In die Debatte um ein Ende des Ukrainekriegs ist wieder Bewegung gekommen. Ein Politikwissenschaftler fordert einen realistischen Blick auf die Lage. Eine Grenzverschiebung sei nicht zu verhindern.
Ein Ende des Angriffskriegs auf die Ukraine wird nicht ohne territoriale Veränderungen möglich sein. Das wisse jeder und sei seit Langem klar, sagte Johannes Varwick, Professor für Internationale Beziehungen und europäische Politik an der Universität Halle-Wittenberg, am Samstag im Deutschlandfunk. Auch lege eine Formel auf dem Tisch, die das für beide Seiten gesichtswahrend ermöglichen könnte.
Dabei gehe es um eine De-jure- und eine De-facto-Anerkennung, so Varwick weiter. Die Ukraine könne, dürfe und solle das nicht de jure – also förmlich und vollständig – anerkennen. “Aber man wird nicht drumherum kommen, sich den ‘schmutzigen’ Realitäten zu beugen.” Es sei nicht realistisch, dass die Ukraine die Krim oder den Donbass zurückbekomme.
Varwick sagte auch: “Natürlich ist es eine fürchterliche Option, aber auch eine fürchterliche Realität.” Aber es gibt nach Einschätzung des Politikwissenschaftlers keine Chance, die Gebiete, die Russland völkerrechtswidrig besetzt hält, militärisch zurück zu gewinnen. Auch werde die Ukraine dauerhaft dem russischen Druck nicht standhalten können. Trotz anerkannter Grenzen aus dem Jahr 1991 sei eine Grenzverschiebung nicht zu verhindern.

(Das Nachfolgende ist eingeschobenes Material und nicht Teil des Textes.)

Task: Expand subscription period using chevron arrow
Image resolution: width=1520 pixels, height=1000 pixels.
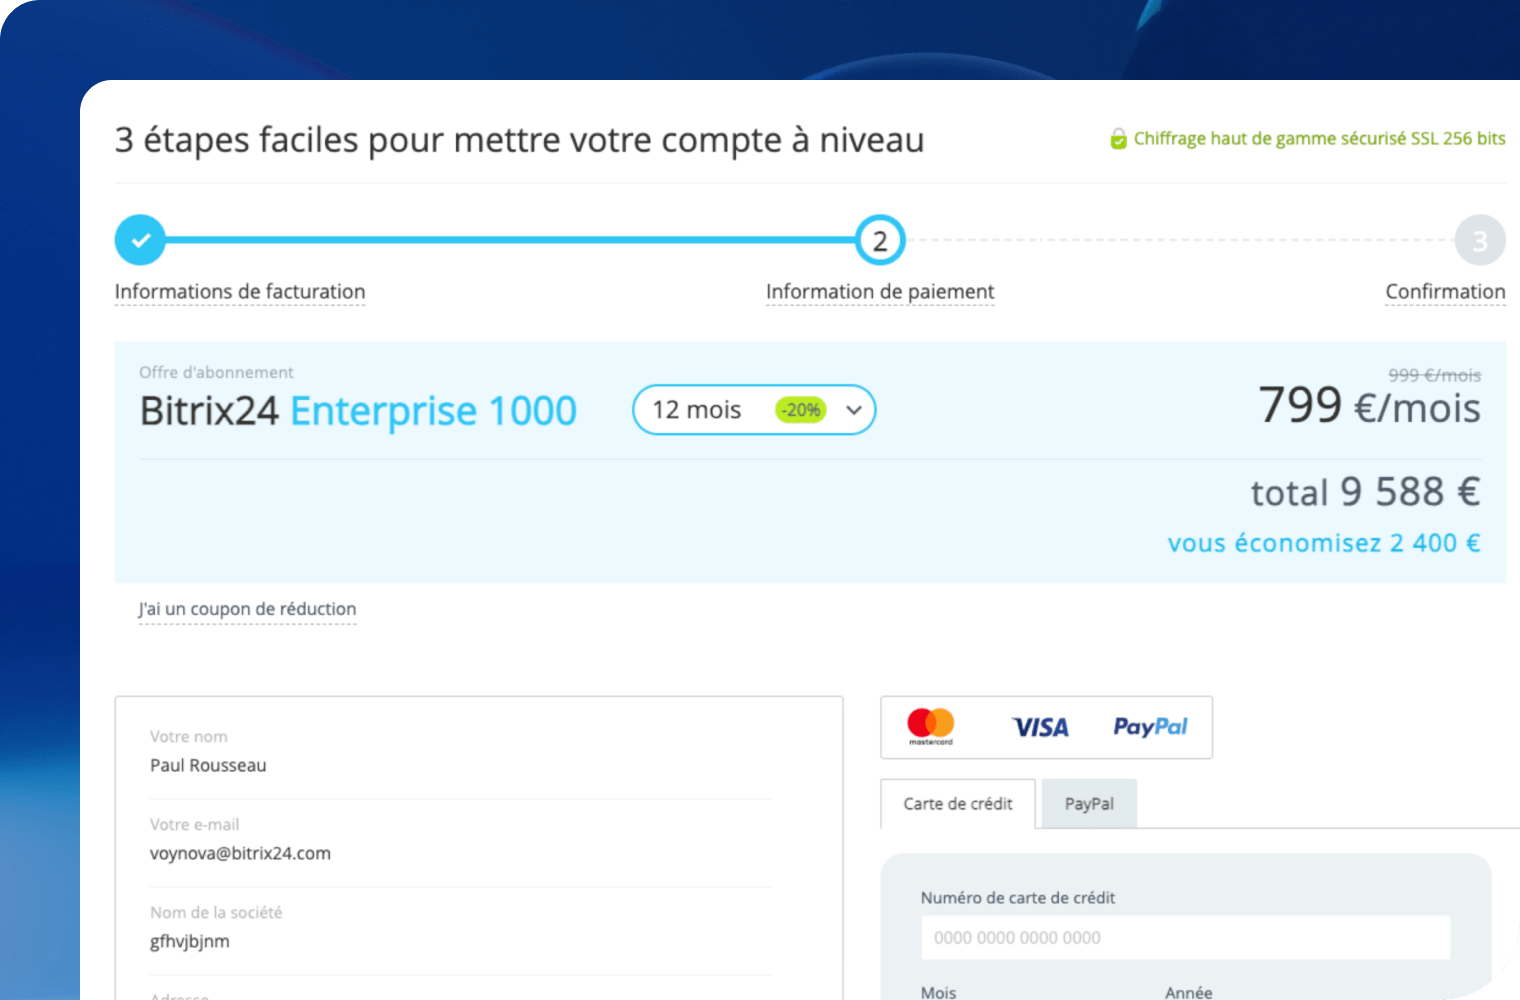Action: pyautogui.click(x=854, y=410)

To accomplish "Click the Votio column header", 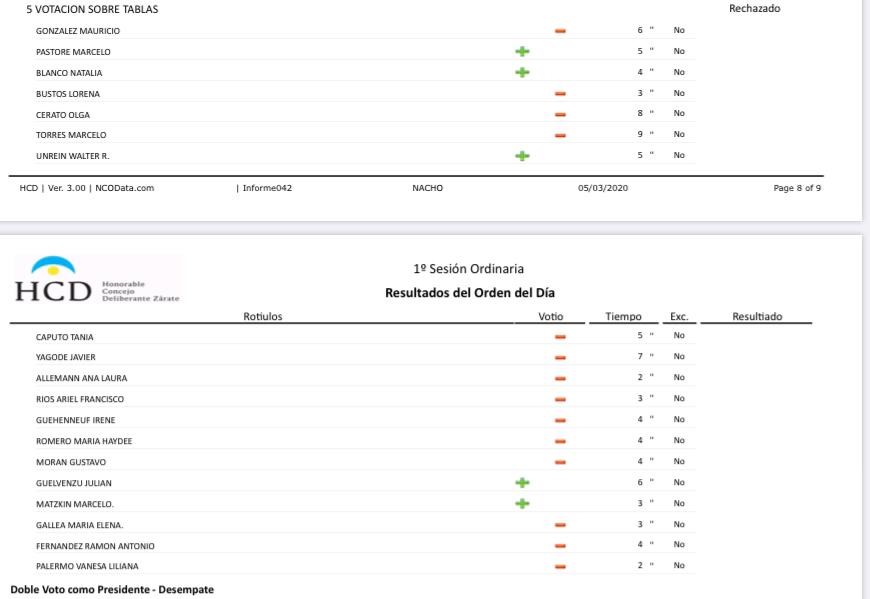I will point(551,317).
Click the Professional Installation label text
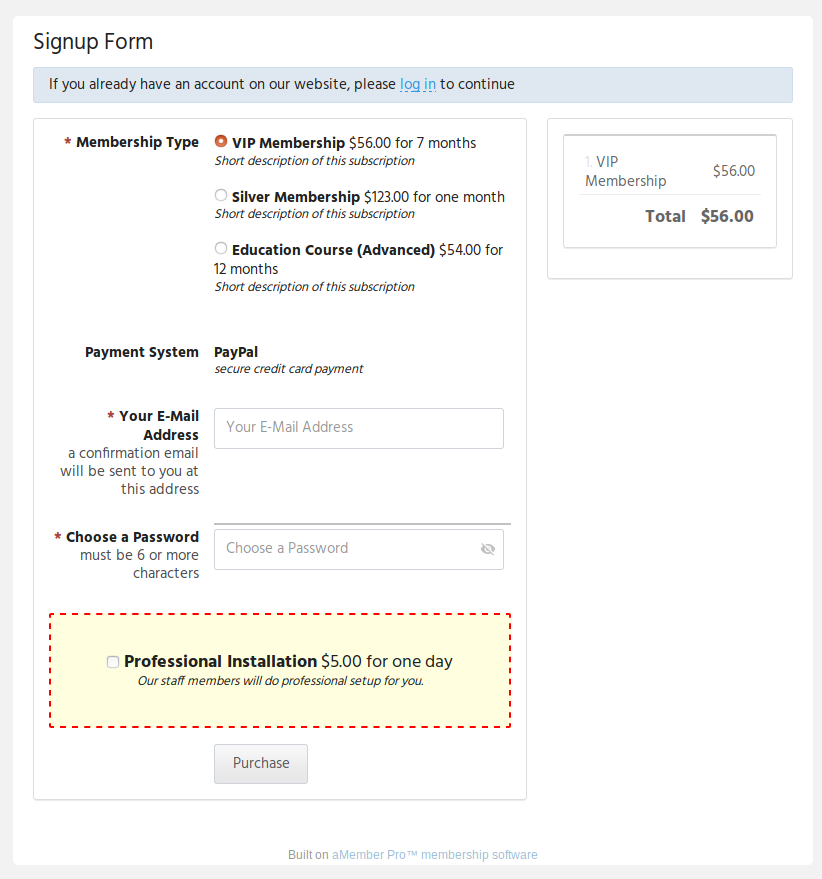 pyautogui.click(x=220, y=661)
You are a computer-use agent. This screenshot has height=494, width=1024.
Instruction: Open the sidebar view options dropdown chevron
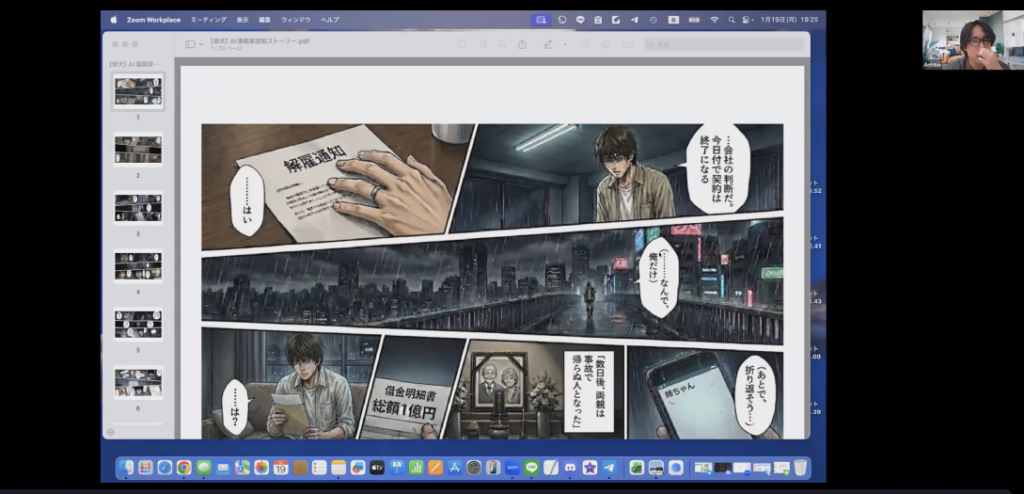click(x=202, y=44)
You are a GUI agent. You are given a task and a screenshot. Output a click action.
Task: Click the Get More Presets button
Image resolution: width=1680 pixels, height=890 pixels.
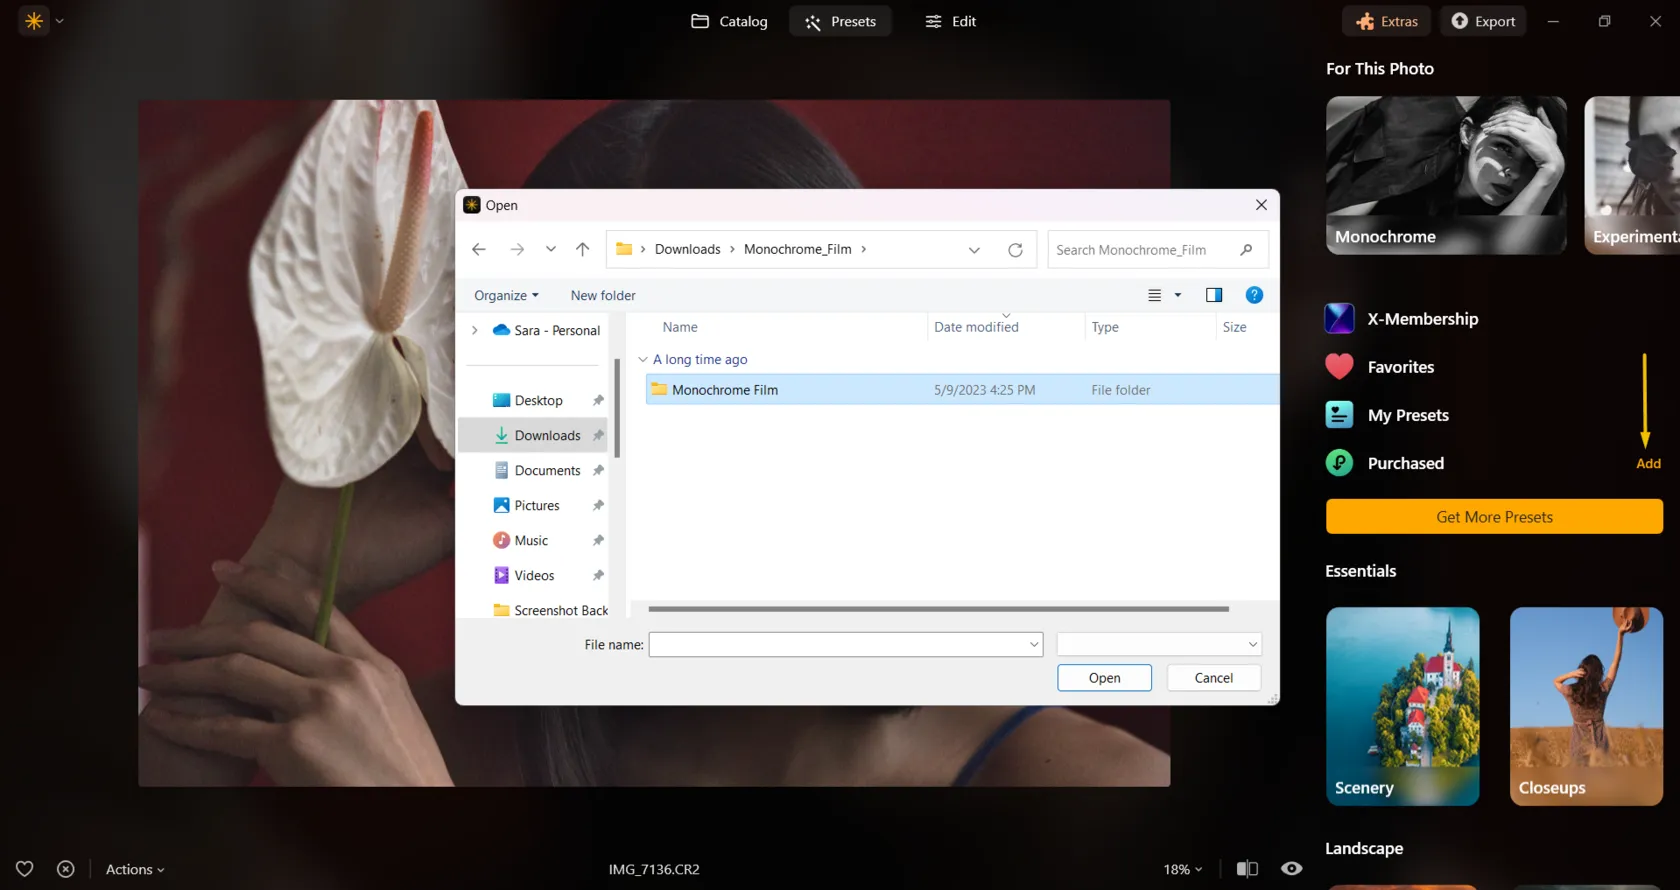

Das müsse auch bei Verhandlungen beachtet werden, die nicht mit Maximalforderungen überfrachtet werden sollten. In diesem Zusammenhang übte Varwick Kritik an Europa, denn von dort kämen keine realistischen Vorschläge. Allerdings, so Varwick, sei der Weg zum Frieden erkennbar. “Ich denke, dass wir in einem diplomatischen Endspiel sind.”